WHAT THE TASK REQUIRES:
Beginning with the first line of the data below, set down each line exactly through the line that contains "Task: Toggle the timeline snap magnet icon".

(Stored items)

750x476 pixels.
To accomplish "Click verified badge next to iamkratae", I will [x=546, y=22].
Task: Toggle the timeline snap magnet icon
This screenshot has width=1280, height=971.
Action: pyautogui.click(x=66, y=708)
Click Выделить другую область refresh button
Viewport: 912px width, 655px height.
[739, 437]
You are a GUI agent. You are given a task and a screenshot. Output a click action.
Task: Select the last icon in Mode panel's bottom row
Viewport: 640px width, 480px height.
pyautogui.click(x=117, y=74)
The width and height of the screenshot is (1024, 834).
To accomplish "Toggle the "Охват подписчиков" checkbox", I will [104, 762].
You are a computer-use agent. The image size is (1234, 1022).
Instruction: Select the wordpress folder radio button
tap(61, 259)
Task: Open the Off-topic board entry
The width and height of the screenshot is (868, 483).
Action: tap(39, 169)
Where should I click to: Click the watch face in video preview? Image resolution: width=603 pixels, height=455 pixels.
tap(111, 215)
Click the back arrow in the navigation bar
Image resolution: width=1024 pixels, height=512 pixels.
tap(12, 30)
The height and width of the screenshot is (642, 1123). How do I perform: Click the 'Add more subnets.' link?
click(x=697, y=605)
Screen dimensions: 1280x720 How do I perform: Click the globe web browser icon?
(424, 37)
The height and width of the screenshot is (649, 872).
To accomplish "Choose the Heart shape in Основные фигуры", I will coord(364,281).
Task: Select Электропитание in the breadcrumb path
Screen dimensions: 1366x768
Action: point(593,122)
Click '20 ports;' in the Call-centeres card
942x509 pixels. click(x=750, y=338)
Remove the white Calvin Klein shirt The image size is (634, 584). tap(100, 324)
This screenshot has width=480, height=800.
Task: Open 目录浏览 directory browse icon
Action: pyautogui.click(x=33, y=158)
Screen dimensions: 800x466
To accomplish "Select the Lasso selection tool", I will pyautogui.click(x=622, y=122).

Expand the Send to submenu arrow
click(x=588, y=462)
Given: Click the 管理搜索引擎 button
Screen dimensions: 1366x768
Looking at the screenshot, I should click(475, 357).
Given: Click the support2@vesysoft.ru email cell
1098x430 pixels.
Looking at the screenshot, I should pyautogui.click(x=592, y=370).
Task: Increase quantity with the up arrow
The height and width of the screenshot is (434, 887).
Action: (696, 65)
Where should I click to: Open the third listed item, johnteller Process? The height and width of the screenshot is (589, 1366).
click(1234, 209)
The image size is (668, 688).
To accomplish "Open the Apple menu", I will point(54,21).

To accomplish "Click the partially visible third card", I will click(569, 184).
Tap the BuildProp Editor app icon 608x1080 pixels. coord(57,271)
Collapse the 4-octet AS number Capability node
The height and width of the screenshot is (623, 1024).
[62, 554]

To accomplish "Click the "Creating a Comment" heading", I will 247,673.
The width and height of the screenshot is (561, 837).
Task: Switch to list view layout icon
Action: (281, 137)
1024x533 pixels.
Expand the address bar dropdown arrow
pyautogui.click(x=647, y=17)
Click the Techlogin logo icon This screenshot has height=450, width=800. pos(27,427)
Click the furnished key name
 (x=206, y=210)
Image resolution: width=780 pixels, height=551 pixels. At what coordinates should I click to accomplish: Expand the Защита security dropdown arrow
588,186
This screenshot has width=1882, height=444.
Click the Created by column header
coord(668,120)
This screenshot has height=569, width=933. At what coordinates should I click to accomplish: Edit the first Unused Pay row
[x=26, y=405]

ANSWER TO THE EXERCISE:
750x476 pixels.
To accomplish "Click verified badge next to iamkratae", I will [x=546, y=22].
Task: Toggle the timeline snap magnet icon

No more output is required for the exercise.